Most of our traffic is for other games, is generated via SEO, and my best commercial audience actually uses desktop browsers. I never knew any of that until we actually launched and watched the public reaction…

  •  Share Early: I’ve spent too much time working on high risk corporate system stuff, so this was a big learning curve for me. Unless you’re actually accepting money or touching personal data, the consequences of being hacked or a system crash are generally pretty minor for a weekend project. The motivational value of seeing real live people on your site? Priceless…

The acid test of this principle occured in mid-April, where we had a fifteen hour outage when I was out of the country. It began 15 minutes after the start of a day-long business meeting (without cell service) and continued until I got back from watching hockey that evening. Net cost? Zip. The server was rebooted over hotel wi-fi and the monitoring script was fixed that weekend. We were back to our usual traffic levels within a couple of days.

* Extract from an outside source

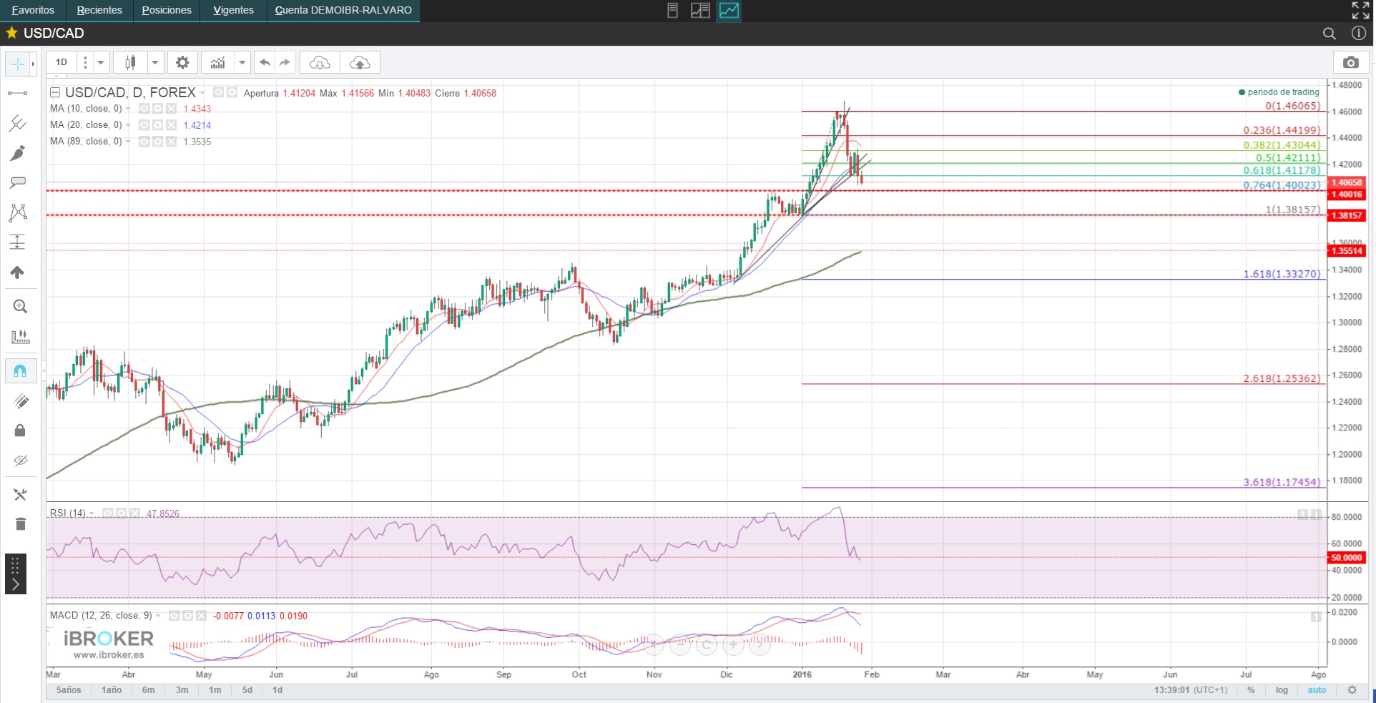1376x703 pixels.
Task: Open the symbol search magnifier
Action: [x=1329, y=34]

  • SCRIPT ALL THE THINGS! Your goal as a developer should be to eliminate your involvement in as many areas of the project as possible and streamline the rest. Most of this site runs on automated scripts: everything from server monitoring to administrative decisions. I can and have walked away from the site for weeks at a time.

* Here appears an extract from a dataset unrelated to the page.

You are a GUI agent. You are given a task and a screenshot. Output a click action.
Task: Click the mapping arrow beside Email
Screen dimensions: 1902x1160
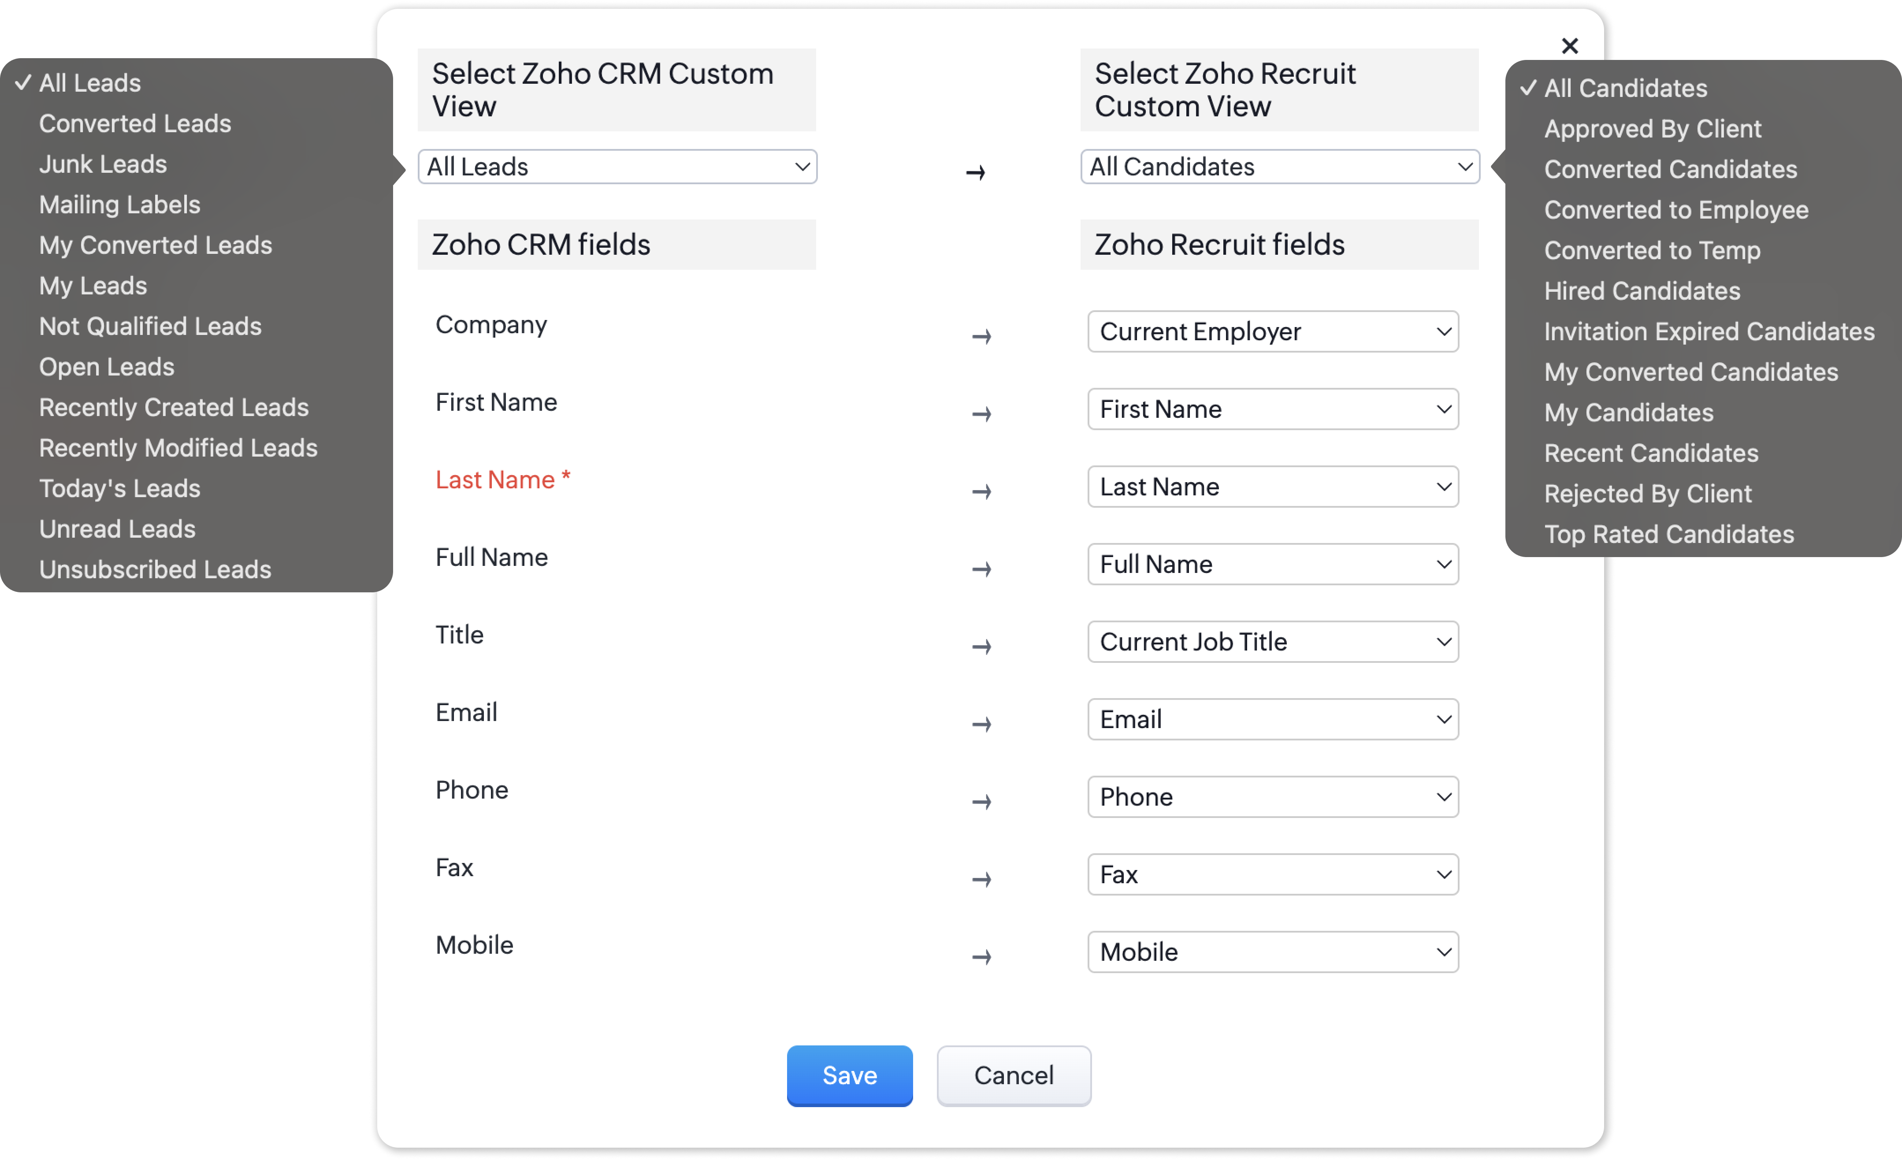981,723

Another nice thing about scripts is you can usually recycle them on future projects, permanently increasing your productivity…

  • Steal Reuse Code Shamelessly: This one is simple: you have finite resources to get a side project delivered. Don’t waste your energy reinventing the wheel. Remember, anything that prolongs your delivery of a working product increases the risk you won’t complete the work and launch.

There are many wonderful open source projects out there that solve 90% of the problems involved in website development (WordPress, Jquery, Django, bottle.py, others). Unless your goal is to replace WordPress or Django, don’t waste time redesigning them….

  • Take Delight in the Absurd: Anyone can go build another content management system, photo sharing site, or social networking service. Unfortunately, that usually means that everyone will take a shot at it, pitting you against a flood of competitors. But for weird stuff like building a worm farm designer? Craft Beer analyzer? Consignment sale manager? Not only is it much more memorable but you’re much more likely to discover a little niche that you can own and enjoy…

I suppose a final tip might be to pick something that you love – either in the content or the process of developing the site – and center your time around that activity. That helps you keep going through the early stages of the work, where you’re plugging a ton of time into a site or feature that only gets a handful of people per day. Because time will suddenly become your friend once you get moving: old sites have more credibility with Google and it is often much easier to version / modify your existing code than build new stuff. Love helps you power through the tough spot.

For our regular readers, thanks for a great first year! We look forward to helping you beat the cheetahs and laugh like a hyena for many years to come!